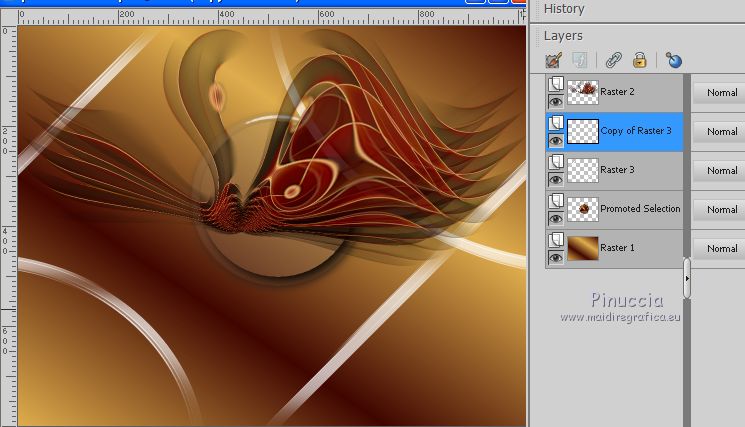Viewport: 745px width, 427px height.
Task: Open the History panel tab
Action: coord(564,9)
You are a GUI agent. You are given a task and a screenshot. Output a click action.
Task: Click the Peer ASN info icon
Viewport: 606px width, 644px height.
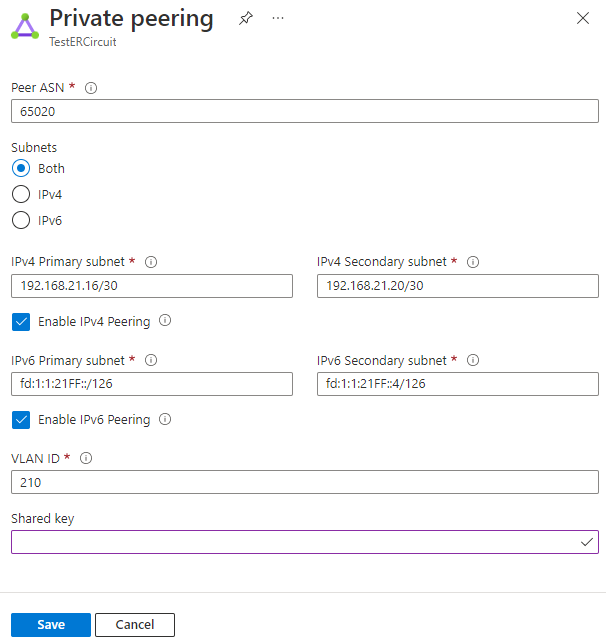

REQUIREMENTS:
Can you rewrite the data from the line with "You are a GUI" through the end of the data, swapping "screenshot" for "screen capture" and keeping everything else the same? Leave the pictures out of your answer.

EXERCISE ANSWER:
You are a GUI agent. You are given a task and a screen capture. Output a click action.
Task: Click the Peer ASN info icon
Viewport: 606px width, 644px height.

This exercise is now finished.